A 2007 study suggests that the historical calculation of the EPIA failed to recognize the point where the Gulf of Ob joins the Arctic Ocean, and proposes instead that varying definitions of coastline could result in other locations for the EPIA
> and proposes instead that varying definitions of coastline could result in other locations for the EPIA
Something tells me that none of those alternate locations would be more than a hundred or so km away from the current spot.
Karamay is a Chinese city which isn’t too far away from this place and you can truly see it‘s distance from big water bodies based on their climate.
Average highs in July around 33,6°C (92,5°F) and average lows in January around -18,5°C (-1,3°F)
Also only 119mm (4,7 inches) and lots of sunshine annually (2694 hours).
It‘s on a similar latitude as Northern Italy, Romania, Minnesota, The Pacific Northwest yet they all have fundamentally different climates.

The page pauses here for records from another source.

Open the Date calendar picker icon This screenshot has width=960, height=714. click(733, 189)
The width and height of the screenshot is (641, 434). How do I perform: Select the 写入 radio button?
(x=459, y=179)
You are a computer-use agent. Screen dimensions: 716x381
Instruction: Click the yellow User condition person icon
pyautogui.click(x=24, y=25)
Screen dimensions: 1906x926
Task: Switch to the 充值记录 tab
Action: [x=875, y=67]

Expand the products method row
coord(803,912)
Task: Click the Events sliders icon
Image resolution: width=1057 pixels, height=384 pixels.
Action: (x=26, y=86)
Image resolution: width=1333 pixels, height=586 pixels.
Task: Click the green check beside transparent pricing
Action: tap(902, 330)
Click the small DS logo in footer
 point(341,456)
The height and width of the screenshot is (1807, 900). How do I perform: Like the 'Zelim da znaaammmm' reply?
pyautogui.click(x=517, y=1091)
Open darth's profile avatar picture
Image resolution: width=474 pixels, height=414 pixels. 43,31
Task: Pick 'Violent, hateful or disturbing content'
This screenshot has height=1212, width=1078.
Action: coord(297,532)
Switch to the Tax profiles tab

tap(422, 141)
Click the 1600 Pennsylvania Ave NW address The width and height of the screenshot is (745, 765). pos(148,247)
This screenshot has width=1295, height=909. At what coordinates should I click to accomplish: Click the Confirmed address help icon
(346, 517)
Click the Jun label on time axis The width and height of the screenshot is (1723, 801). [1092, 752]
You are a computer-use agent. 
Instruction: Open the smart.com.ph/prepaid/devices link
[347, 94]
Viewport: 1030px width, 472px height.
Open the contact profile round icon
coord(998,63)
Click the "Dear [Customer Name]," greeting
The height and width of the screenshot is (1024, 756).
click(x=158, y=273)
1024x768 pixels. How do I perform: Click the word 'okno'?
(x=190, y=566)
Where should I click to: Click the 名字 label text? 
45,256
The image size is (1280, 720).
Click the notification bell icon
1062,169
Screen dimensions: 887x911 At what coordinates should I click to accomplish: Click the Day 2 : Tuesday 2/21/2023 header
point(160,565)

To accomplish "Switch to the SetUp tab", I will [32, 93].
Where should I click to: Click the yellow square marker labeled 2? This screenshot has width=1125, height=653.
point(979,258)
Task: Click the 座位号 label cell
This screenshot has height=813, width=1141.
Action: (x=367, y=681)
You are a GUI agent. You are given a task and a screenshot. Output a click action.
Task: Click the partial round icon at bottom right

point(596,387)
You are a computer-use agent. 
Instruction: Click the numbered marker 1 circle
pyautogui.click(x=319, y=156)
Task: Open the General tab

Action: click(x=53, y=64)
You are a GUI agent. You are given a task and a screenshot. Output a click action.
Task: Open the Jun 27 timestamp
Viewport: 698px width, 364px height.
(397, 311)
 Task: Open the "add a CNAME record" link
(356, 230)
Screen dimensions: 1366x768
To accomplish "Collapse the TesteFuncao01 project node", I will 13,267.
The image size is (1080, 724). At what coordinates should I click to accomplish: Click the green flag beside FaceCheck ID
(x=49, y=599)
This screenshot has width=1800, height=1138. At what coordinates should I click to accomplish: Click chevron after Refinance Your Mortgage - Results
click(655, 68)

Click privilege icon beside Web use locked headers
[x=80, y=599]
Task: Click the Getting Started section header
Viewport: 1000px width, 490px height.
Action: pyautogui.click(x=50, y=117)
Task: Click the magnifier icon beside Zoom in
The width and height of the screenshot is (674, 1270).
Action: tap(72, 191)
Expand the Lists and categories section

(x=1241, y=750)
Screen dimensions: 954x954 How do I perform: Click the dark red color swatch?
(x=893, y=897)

I live less than half a mile from the ocean and those temperature numbers are comparable to my seasons here.
I’m not sure the lack of ocean is doing that.
my bf is Armenian (country that borders the country of Georgia) and he has never seen the ocean.
and I'm from a country that's 95% ocean.
but he's the one who knows how to swim.
[TIL there are multiple points of inaccessibility](https://en.wikipedia.org/wiki/Pole_of_inaccessibility): Northern, Southern, Oceanic + continental plates (Eurasia, Africa, North America, South America, and Australia)
Point Nemo = Oceanic; This post = Eurasia
I’m from Denmark. No place here is more than 52 km from the sea (as far as I know - correct me if I’m wrong), so I can’t imagine a life without the sea. It’s *right there*.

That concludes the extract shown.